MAGISTRATES COURT of TASMANIA
CORONIAL DIVISION Record of Investigation into Death (Without Inquest) Coroners Act 1995 Coroners Rules 2006 (Rule 11) I, Duncan Fairley, Coroner, having investigated the death of Justin Blade Stewart Find that: a) The identity of the deceased is Justin Blade Stewart; b) Mr Stewart died in the circumstances set out below; c) Mr Stewart died as a result of mixed drug toxicity; d) Mr Stewart died between 5 and 6 March 2016 at 6 Hazelwood Parade, Ravenswood in Tasmania; e) Mr Stewart was born in Dampier, Western Australia on 15 July 1979 and was aged 36 years; f) Mr Stewart was in a de facto relationship and was employed as a shed hand and wool presser at the date of his death.
Background: Justin Blade Stewart was born in Dampier, Western Australia to Gregory and Dimity Stewart on 15 July 1979. Mr Stewart was the middle child of 7 siblings. When he was 13 years of age Mr Stewart’s mother observed that he commenced using cannabis. It was also around this time that Mrs Stewart recalls her son began exhibiting the behaviours which would later lead to a diagnosis of schizophrenia.
During his teens Mr Stewart spent a period of time at the Ionia Station near Carnarvon, Western Australia as part of a juvenile justice system program. It was at this juncture he commenced his career as a shearer. He worked on various stations in Western Australia and New South Wales. On a number of occasions Mr Stewart was incarcerated for dishonesty-related offending in addition to spending periods admitted to psychiatric facilities. Mr Stewart moved to Tasmania in 2003 and commenced a relationship with Robyn Elizabeth Graham shortly thereafter.
Mr Stewart served a further brief sentence of imprisonment for aggravated burglary during 2008. Subsequently, Ms Graham observed that her partner was able to bring his mental illness under control with the assistance of a medication regime which included fortnightly injections of an antipsychotic agent. Mr Stewart’s mental health was monitored through the Launceston General Hospital. In her statement to coronial investigators, Ms Graham confirmed that Mr Stewart was also a daily user of cannabis.
During the period leading up to his death, Mr Stewart continued to work as a shed hand and wool presser, a position he had maintained since May 2004.

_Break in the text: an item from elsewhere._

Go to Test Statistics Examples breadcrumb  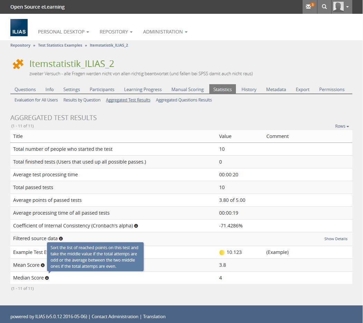coord(60,45)
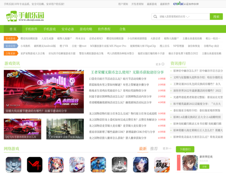This screenshot has width=226, height=174.
Task: Switch to the 推荐 tab
Action: point(154,149)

Circumstances Surrounding the Death: On 5 March 2016 Mr Stewart spent much of the day sleeping as he was feeling unwell due to a chest infection. Ms Graham was also unwell and she spent most of the day sleeping in her bedroom. Both Mr Stewart and Ms Graham consumed cannabis through a smoking device during the day.
Ms Graham woke at 3.00am on 6 March 2016 and discovered her partner asleep in a chair in the lounge room. She believed Mr Stewart was cold so she covered him with a blanket before returning to bed. At approximately 9:20am Ms Graham went into the lounge room to check on Mr Stewart and discovered him still seated in the chair with his eyes open. Ms Graham telephone for emergency services who attended promptly. It was immediately apparent that Mr Stewart had been deceased for some time. No attempt was made at resuscitation.
Mr Stewart’s body was removed from the Ravenswood residence and taken by mortuary ambulance to the Launceston General Hospital. An autopsy was performed by Dr Terry Brain, pathologist, on 7 March 2016. Dr Brain was unable to find any sign of significant external trauma nor any obvious cause of death. Further investigations included toxicological examination which revealed, in addition to delta-9tetrahydrocannabinol (the major psychoactive constituent of cannabis), Oxazepam and Quetiapine, an atypical antipsychotic drug, in greater than theraputic concentrations.
Temazepam and Alprazolam were also detected, however, within the theraputic range.
All of the prescribed medications detected are known central nervous system (CNS) depressants. Further, the concomitant use of CNS depressant agents increases the risk of significant CNS depression occurring. The physiological depression of the CNS can result in a range of symptoms including, amongst others, slowed reflexes and breathing, decreased heart rate and loss of consciousness possibly leading to coma or death. The pathologist expressed the opinion that Mr Stewart’s death was caused by mixed drug toxicity. I accept Dr Brain’s opinion.
I am satisfied that Mr Stewart died in the circumstances set out in this finding. There is no suggestion that Mr Stewart ingested the mixture of CNS depressant agents identified with the intention of ending his life.
Comments and Recommendations: In the circumstances there is no need for me to make any further comment or recommendations.
In concluding, I convey my sincere condolences to the family and friends of Mr Stewart.
Dated: 29 Janurary 2018 at Launceston Coroners Court in the State of Tasmania.